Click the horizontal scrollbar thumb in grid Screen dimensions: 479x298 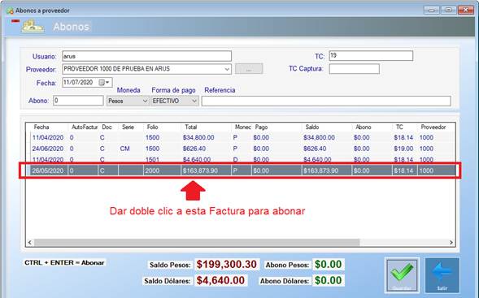(197, 243)
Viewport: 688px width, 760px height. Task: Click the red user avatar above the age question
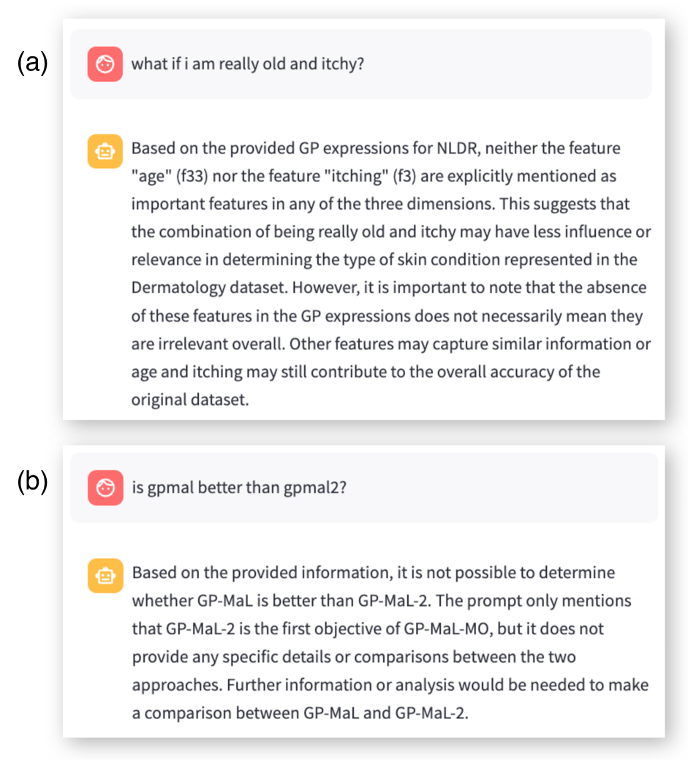(x=105, y=64)
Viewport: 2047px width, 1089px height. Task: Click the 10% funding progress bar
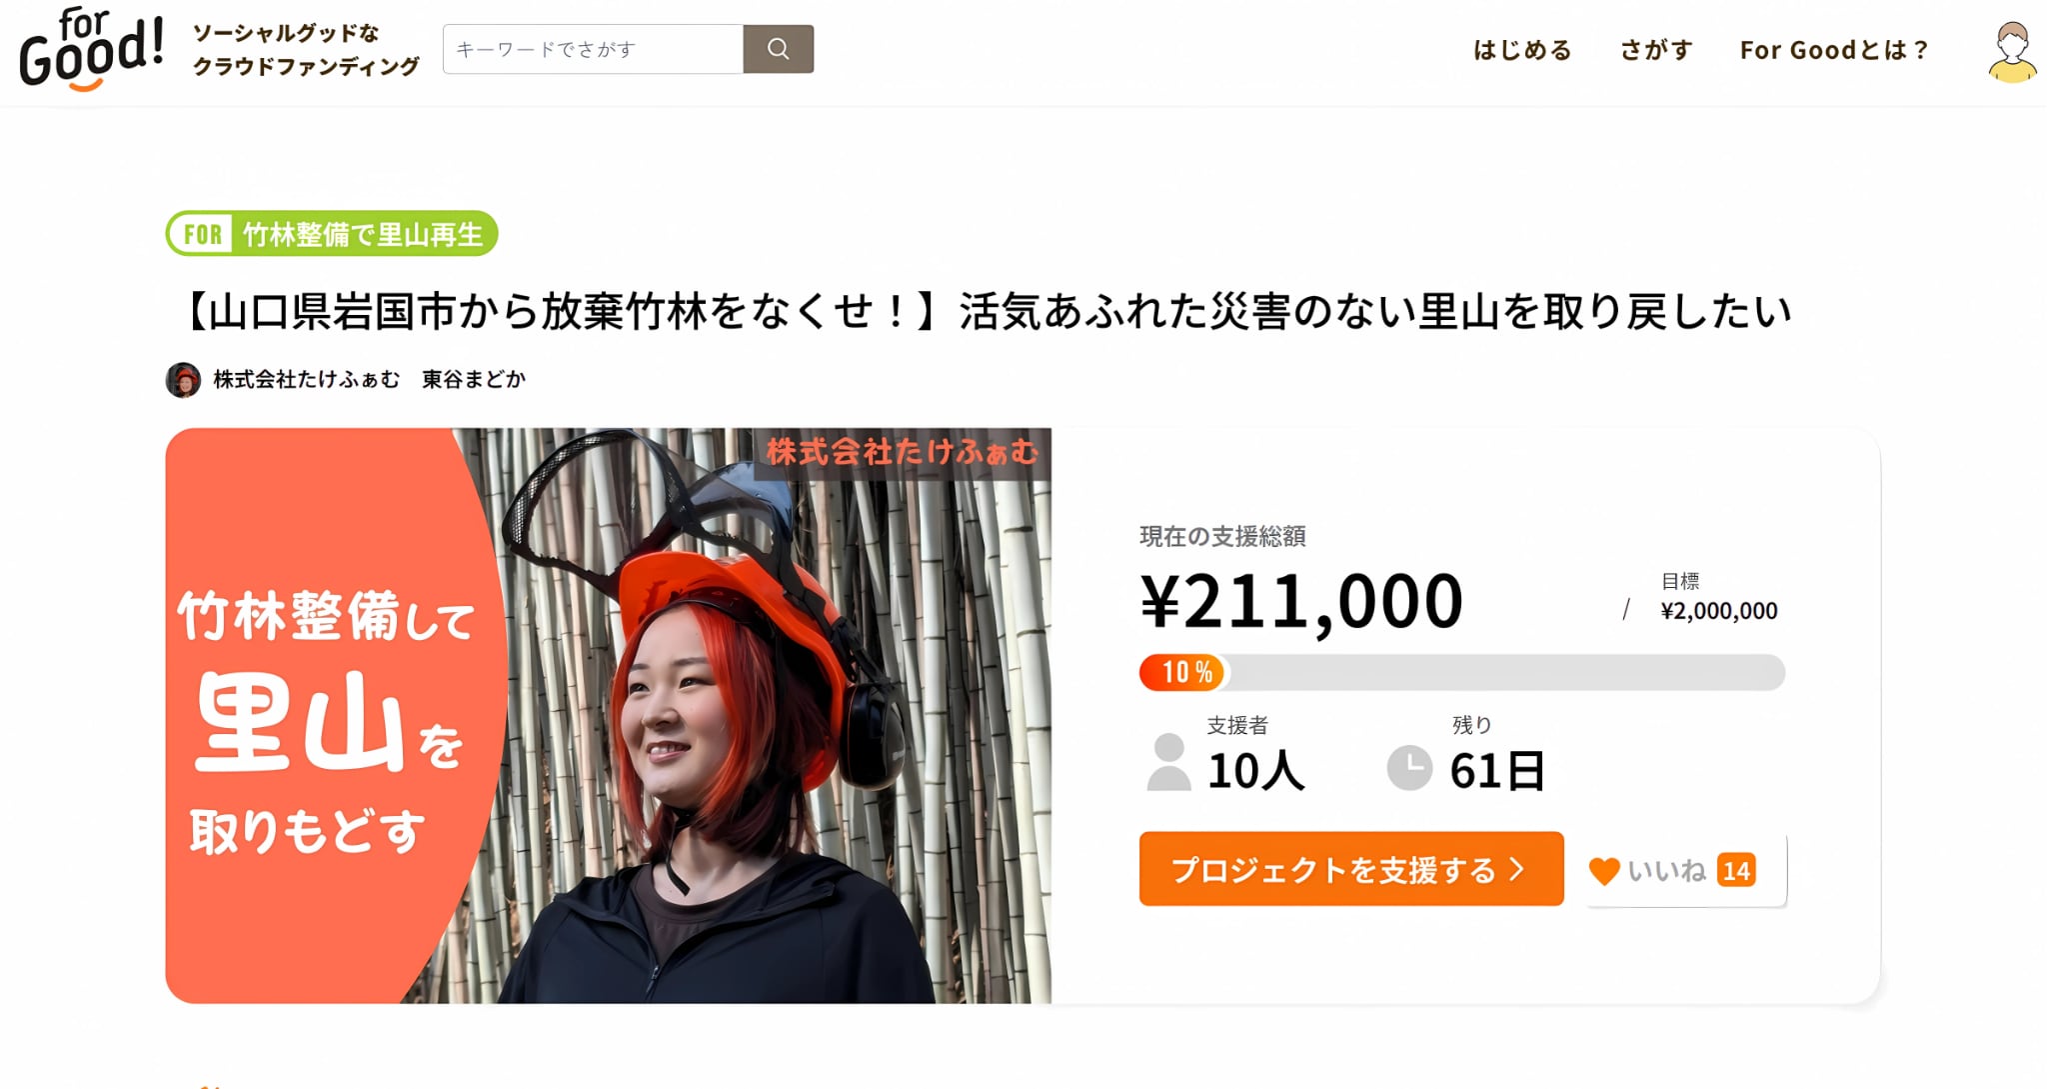[x=1461, y=672]
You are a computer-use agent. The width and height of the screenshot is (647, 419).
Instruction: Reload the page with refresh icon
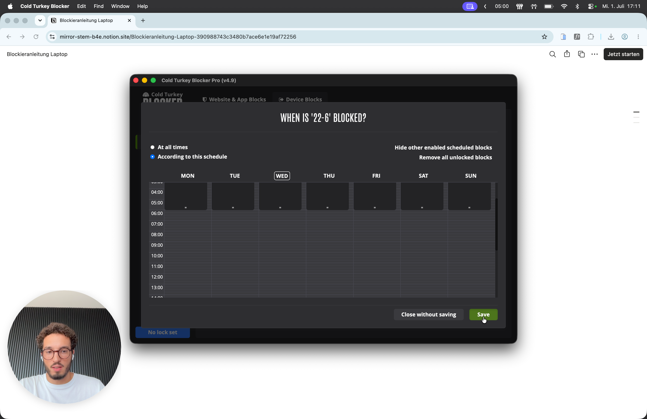click(x=36, y=37)
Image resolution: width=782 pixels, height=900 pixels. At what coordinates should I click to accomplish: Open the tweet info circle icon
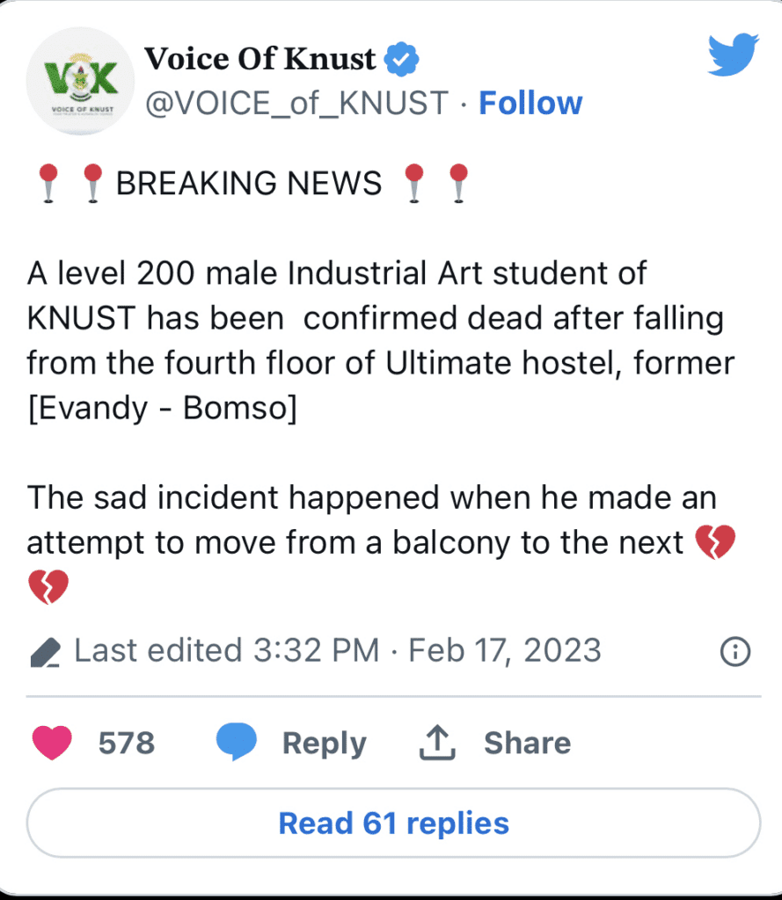[735, 651]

+===+

• EXERCISE BRIEF: Retype the line containing "You are a computer-use" and all lines after it to the end of the material, exactly as written, leaving out any pictures.

• EXERCISE RESULT:
You are a computer-use agent. The width and height of the screenshot is (647, 419).
Instruction: Reload the page with refresh icon
click(x=36, y=37)
Image resolution: width=782 pixels, height=900 pixels. At what coordinates should I click to accomplish: Open the tweet info circle icon
[735, 651]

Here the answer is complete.